Cancer classification from time series microarray data through regulatory Dynamic Bayesian Networks

Genomic profiling of cancer studies has generated comprehensive gene expression patterns for diverse phenotypes. Computational methods which employ transcriptomics datasets have been proposed to model gene expression data. Dynamic Bayesian Networks (DBNs) have been used for modeling time series datasets and for the inference of regulatory networks. Furthermore, cancer classification through DBN-based approaches could reveal the importance of exploiting knowledge from statistically significant genes and key regulatory molecules.

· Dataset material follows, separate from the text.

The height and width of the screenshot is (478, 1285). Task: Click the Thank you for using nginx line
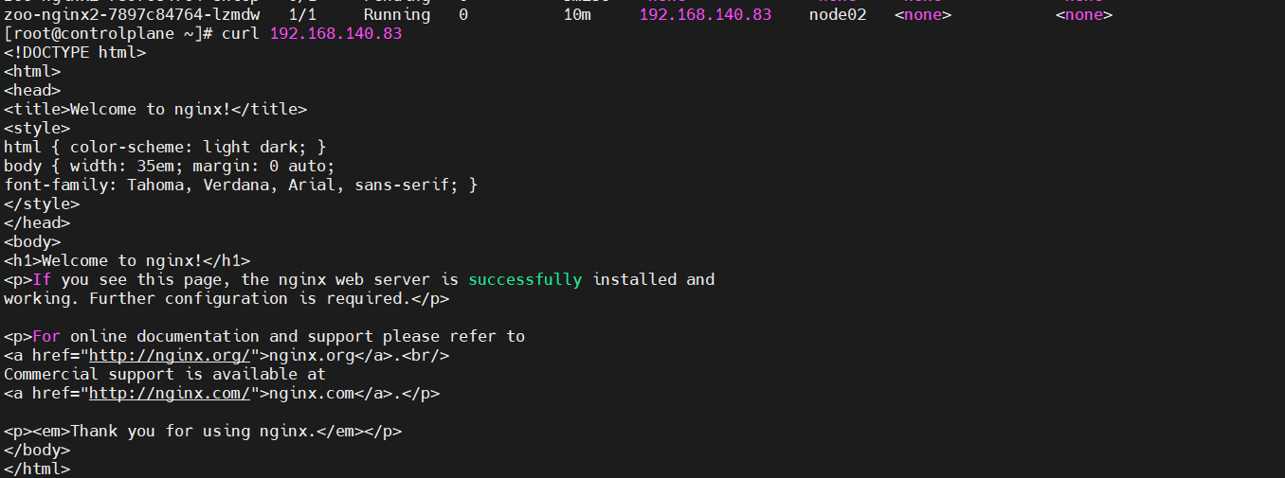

Although microarray datasets have been employed extensively by several classification methods for decision making, the use of new knowledge from the pathway level has not been addressed adequately in the literature in terms of DBNs for cancer classification. In the present study, we identify the genes that act as regulators and mediate the activity of transcription factors that have been found in all promoters of our differentially expressed gene sets. These features serve as potential priors for distinguishing tumor from normal samples using a DBN-based classification approach. We employed three microarray datasets from the Gene Expression Omnibus (GEO) public functional repository and performed differential expression analysis. Promoter and pathway analysis of the identified genes revealed the key regulators which influence the transcription mechanisms of these genes. We applied the DBN algorithm on selected genes and identified the features that can accurately classify the samples into tumors and controls. Both accuracy and Area Under the Curve (AUC) were high for the gene sets comprising of the differentially expressed genes along with their master regulators (accuracy: 70.8%-98.5%; AUC: 0.562-0.985).